Peanuts, The Addams Family, Ichabod Crane, Jack Skellington, Edgar Allan Poe et al, be they fictive or not, rest dearly within our hearts, year after year as Hallowe'en rumbles down the block, announcing the start of the full, holiday season. For some of us, these cherished characters and their creators will continue to stick around, well after the Christmas trees are down and the New Year's glitter has worn. As much as we love Snoopy and the gang, it is nice to widen our circle of friends and invite in others, sometimes. Rhode Montijo has moved into town and his Halloween kid is a rough 'n' ready, mummy-bustin', vampire-quashin', werewolf-vanquishin' rowdy boy born in the oh-so-American vein of Howdy Doody and Spin and Marty: a now-kitchy, black-and-white, kid-cowboy drama made popular on the original The Mickey Mouse Club. Montijo's The Halloween Kid is a joyful, pleasing blend of the 1940s/'50s cowboy craze and man's timeless terrors hiding under the bed, in the back of the closet, up in the attic and down the alley.
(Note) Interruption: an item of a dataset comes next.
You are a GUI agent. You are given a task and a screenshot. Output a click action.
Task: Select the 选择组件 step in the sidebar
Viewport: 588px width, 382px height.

For centuries, Hallowe'en has been a celebration of autumn harvest and a time to let loose before a punishing winter can set in with surprising speed and brutality. Hallowe'en is also the one night of the year the spirits may cross over from the netherworld and mingle with the mortals and muggles, like a great, spooky cocktail party. We, as said-mortals and -muggles play dress-up in our best efforts to confuse the spirits and protect our souls. In our contemporary day, Hallowe'en and all its accompanying fright nights leading up to October 31st can, sometimes, go a tad  far for some, where the realm of gore and purposeful, obligatory, instigated terror are concerned.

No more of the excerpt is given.